Fig. 4: Identification of the nascent liver proteome by SORT-AC in ethanol-induced liver injury mouse model.

a Schematic of the acute alcohol gavage mouse model establishing. In the workflow, AAV carried TTR-Cre (100 μL of 1 × 10¹² vg/ml per mouse) was orbital injected into C57BL/6J mice on day 0 and administered high-concentration ethanol gavage (4 g/kg) every two days. Meanwhile, a low concentration of ethanol (5%) and AlkK (30 g/L) was dissolved into the drinking water. The liver samples were collected from the mice after 27 days. b The Red Oil O staining of the mouse liver. The mouse without ethanol administered was used as control. The red regions indicated the fat droplets in which ethanol group has significant fat droplets accumulation. Scale bar, 100 μm. c Quantification analysis of (b). Data are the mean ± s.d.; n  =  6 fluorescence images per condition. d The strategy of identifying EtOH-enriched proteins. e Hierarchical clustering of different indicated treatments. f Volcano plot of the proteins identified in both SORT-AC groups with or without acute alcohol gavage treatment. Statistical significance was assessed using a two-sided, empirical Bayes moderated t-test. The dashed lines were under the significance curve parameter of S₀ = 0.1 and a false discovery rate <0.05. The proteins significantly enriched were colored in blue and highlighted as EtOH Enrich. g Enrichment analysis of EtOH Enrich proteins that major participate pathways, and the protein interaction network involved in monocarboxylic acid metabolic process. The blue bars indicated the representative pathways related to alcohol metabolism. GO term enrichment was performed using a one-sided Fisher’s exact test.
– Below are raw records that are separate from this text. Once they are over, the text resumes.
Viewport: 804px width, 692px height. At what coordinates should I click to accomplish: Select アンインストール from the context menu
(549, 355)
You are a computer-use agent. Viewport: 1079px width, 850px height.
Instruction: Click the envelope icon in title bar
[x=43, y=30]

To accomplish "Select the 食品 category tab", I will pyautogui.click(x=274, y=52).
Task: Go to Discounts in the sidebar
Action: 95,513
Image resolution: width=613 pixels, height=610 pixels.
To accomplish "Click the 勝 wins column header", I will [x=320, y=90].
The resulting p-values were adjusted for multiple hypothesis testing using the Benjamini–Hochberg procedure. h The ratio of membrane and transmembrane proteins in EtOH Enrich. i The annotation of the subcellular localization of EtOH Enrich membrane proteins. j The heatmap analysis of EtOH Enriched proteins participated in transcription regulator, xenobiotic metabolism, stress responses, and lipid metabolism. Source data are provided as a Source Data file.